Det. Sup. Dyson says those who obtained the personal information could use it to commit identity crimes.

“Personal or financial information is a valuable commodity and generally these days we find organised groups harvesting information and then selling it to other groups to use” he says.

Affected Australians are advised to consider cancelling their credit cards or at the very least call their banks to inform them that their cards may have been compromised. People should also change their passwords if they use their same PlayStation Network password for other services.

This scandal personally affects me and my family as we are one of those 77 million global users who are potentially at risk.

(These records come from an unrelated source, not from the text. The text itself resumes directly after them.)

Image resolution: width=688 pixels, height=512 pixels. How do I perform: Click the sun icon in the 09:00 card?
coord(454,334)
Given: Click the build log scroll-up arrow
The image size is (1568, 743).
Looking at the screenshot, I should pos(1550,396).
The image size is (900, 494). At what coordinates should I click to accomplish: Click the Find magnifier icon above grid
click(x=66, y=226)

What worries me as much as this breach having occurred, is the length of time it has taken Sony to inform its customers. The breach occurred as early as possibly April 17. This means the hackers have had a whole week to use our information or on-sell it to professional fraudsters before we (the public) could do anything about it.

In Australia, we do not have mandatory notification laws for when data breaches occur. We are not ‘covered’ for when these instances happen and there is no obligation for companies to inform us when our personal information has been compromised.

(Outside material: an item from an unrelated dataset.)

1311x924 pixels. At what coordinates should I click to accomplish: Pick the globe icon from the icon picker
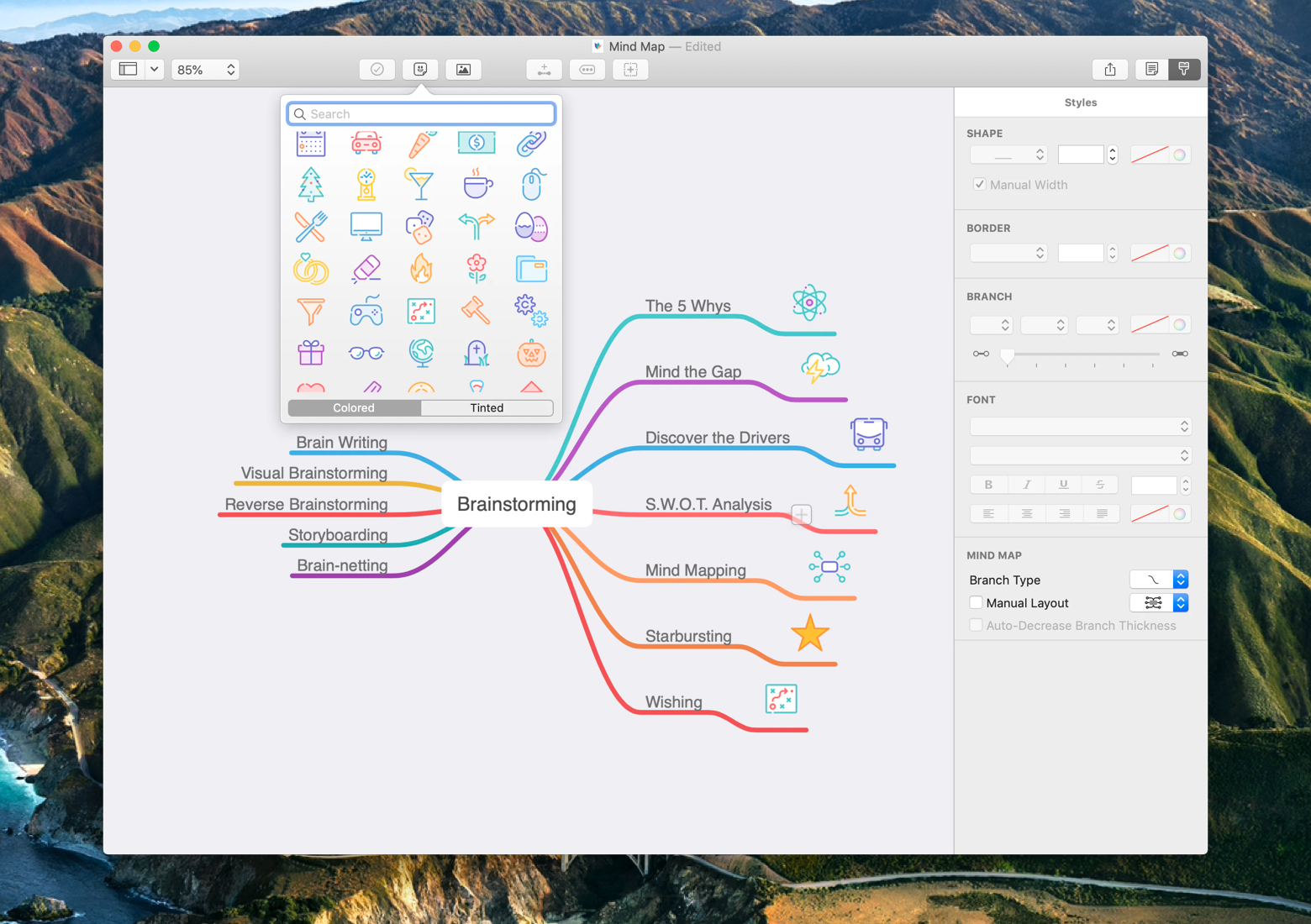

The Federal Government must realise that Australians cannot escape being part of a global marketplace, and as such our government has an obligation to protect us from possible identity theft in that marketplace.

The Australian Crime Commission points to identity theft as being the ‘fastest growing crime in Australia’.

It certainly feels that way on days like this.

There is more our government can do and there’s more we as a nation can do to ensure we don’t fall behind when it comes to personal information security. This includes everyone getting educated on how identity crime can potentially affect us.

Identity theft can hit twice – once when we are first scammed, then secondly when our credit files are damaged. When someone steals our identity it can often mean a series of defaults on our credit files. Defaults can ruin a credit rating for up to 5 years – so essentially we pay for 5 years for being victims of identity theft unless we go about having our credit files repaired after the damage has occurred.

Recently we worked with the Federal Police to help repair the credit file of an identity theft victim. Basically the victim was unable to obtain credit at all with those defaults on her file – even though she was not the cause of them. We eventually got the defaults removed for her, but it was a difficult process and one she said she would have found almost impossible to do on her own.

So as a PlayStation user, and realising how deep this could go, be on the lookout for scams. Be wary of any strange calls, any emails asking for confirmation of personal details and credit card details and do contact your bank immediately.